La SA SOGEFINANCEMENT a adressé à Madame [U] une mise en demeure d’avoir à payer la somme de 353,20 euros au titre des échéances impayées par lettre recommandée en date du 16 janvier 2024.
la SA SOGEFINANCEMENT a prononcé la résiliation du contrat par lettre recommandée valant mise en demeure en date du 7 mars 2024.

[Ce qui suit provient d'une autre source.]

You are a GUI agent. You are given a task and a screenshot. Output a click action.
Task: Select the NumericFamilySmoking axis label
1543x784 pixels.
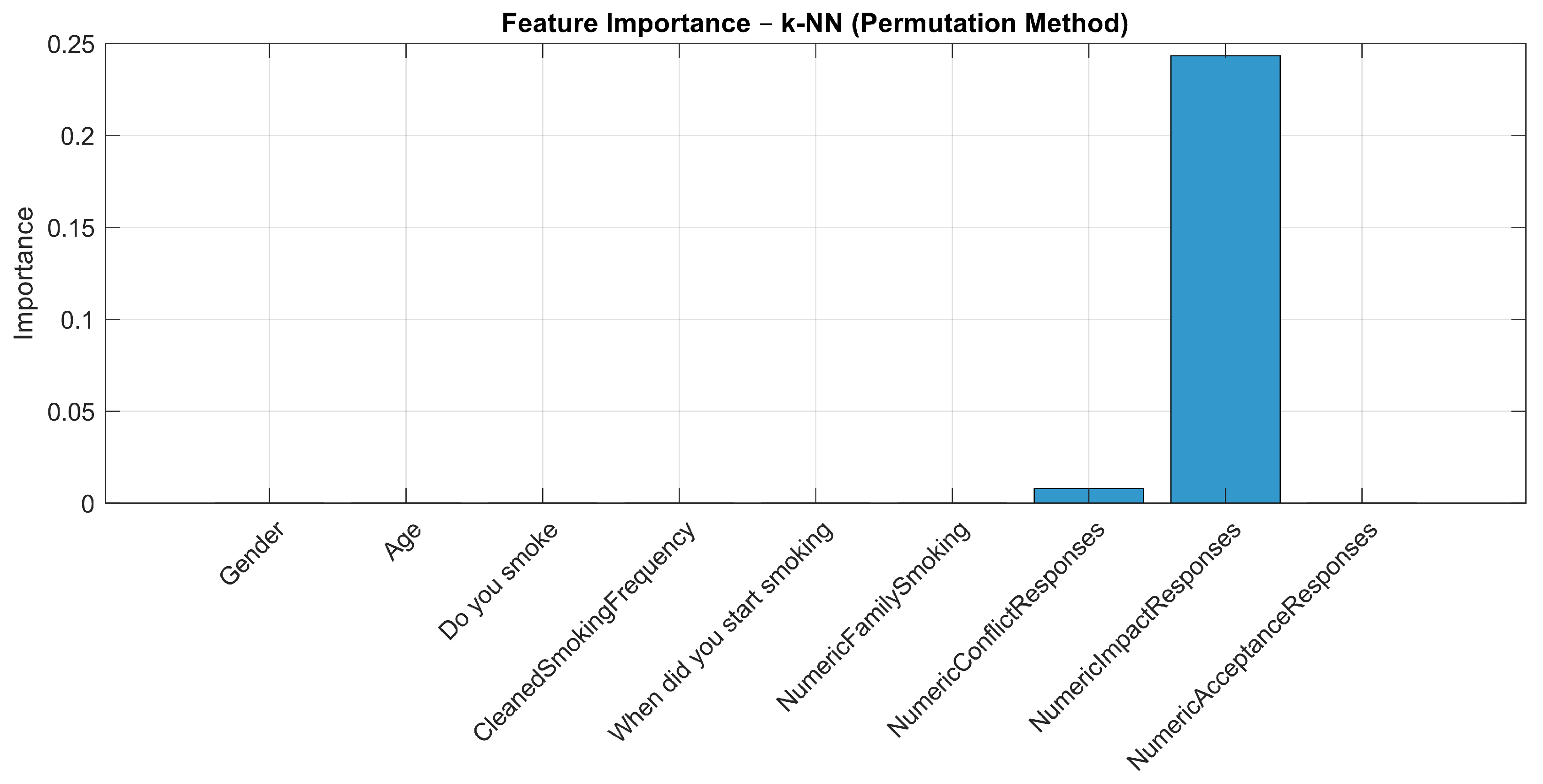point(873,617)
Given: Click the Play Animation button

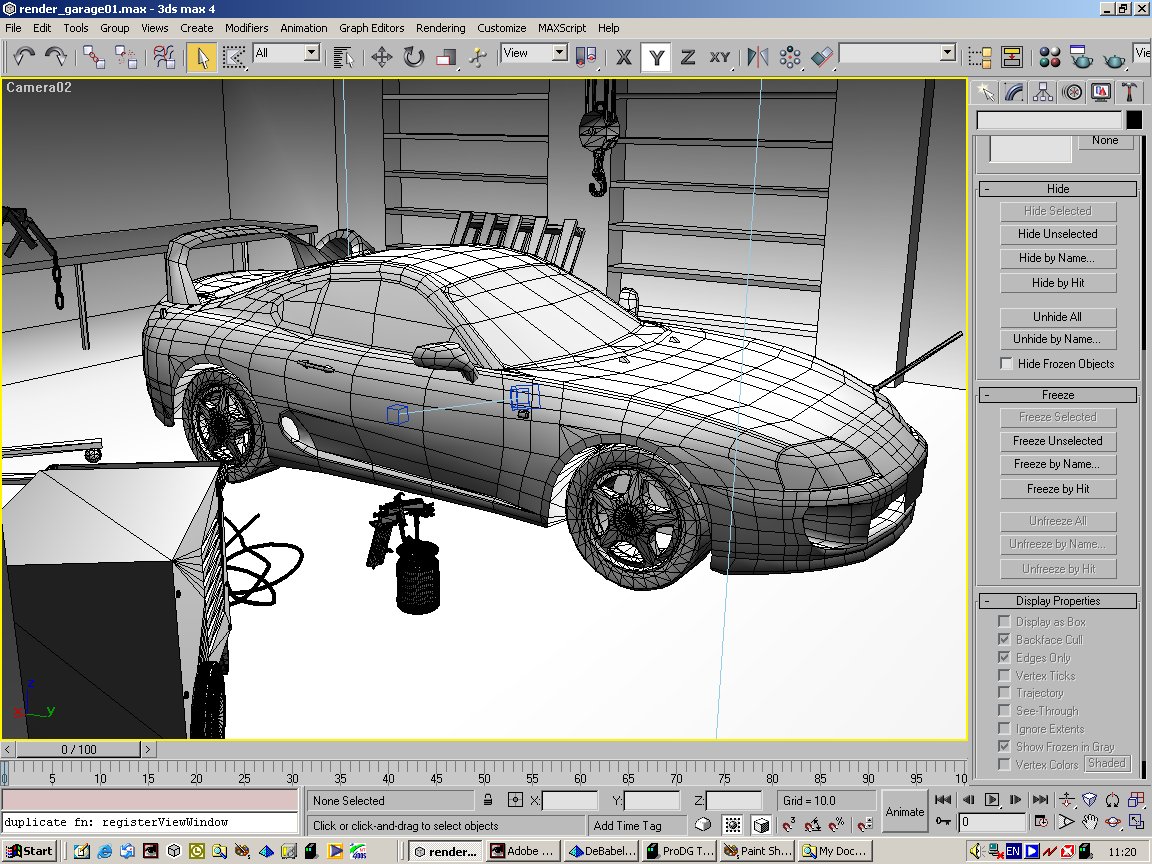Looking at the screenshot, I should (991, 799).
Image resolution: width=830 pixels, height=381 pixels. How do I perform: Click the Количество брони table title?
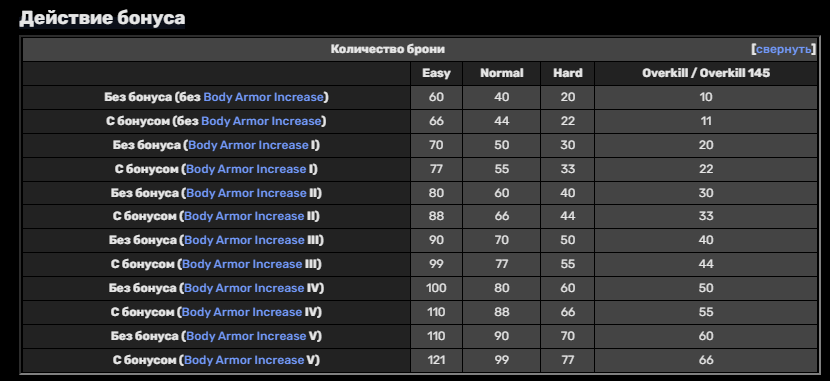coord(387,49)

Par acte de commissaire de justice en date du 28 octobre 2024, la SA FRANFINANCE venant aux droits de la SA SOGEFINANCEMENT a fait assigner Madame [U] devant le juge des contentieux de la protection afin de :
à titre principal, constater la déchéance du terme du contrat de crédit,
à titre subsidiaire, prononcer la résiliation judiciaire du contrat de crédit ,
en tout état de cause, condamner Madame [U] au paiement des sommes suivantes :
8.949,49 euros, avec intérêts au taux contractuel à compter du 16 janvier 2024, date de la mise en demeure, jusqu’au jour du parfait paiement,
703,92 euros au titre de l’indemnité légale de 8%,
1.500 euros au titre de l’article 700 du code de procédure civile et aux entiers dépens de l’instance,
ordonner l’exécution provisoire de la présente décision
A l’audience du 11 mars 2025, la SA FRANFINANCE, représentée, maintient ses demandes et s’oppose aux délais sollicités.
Madame [U] a comparu et a reconnu la dette. Elle a indiqué qu’elle avait souscrit au crédit car elle l’assumait avec son épouse qui avait maintenant des problèmes de santé. Elle a précisé percevoir un salaire de 1.500 euros par mois, et son épouse, 1.000 euros par mois au titre d’indemnités de perte d’emploi. Elles ont 3 enfants à charge. Elle a sollicité des délais de paiement à hauteur de 200 euros par mois.
L’affaire a été mise en délibéré au 6 mai 2025.
MOTIFS DE LA DECISION :
Sur la demande principale :
Sur l’office du juge
En application de l’article R632-1 du code de la consommation, le juge peut soulever d’office toutes les dispositions de ce code dans les litiges nés de son application.
L’article L314-26 du code de la consommation précise que les dispositions des chapitres II et III et des sections II à VII du chapitre IV du code de la consommation sont d’ordre public.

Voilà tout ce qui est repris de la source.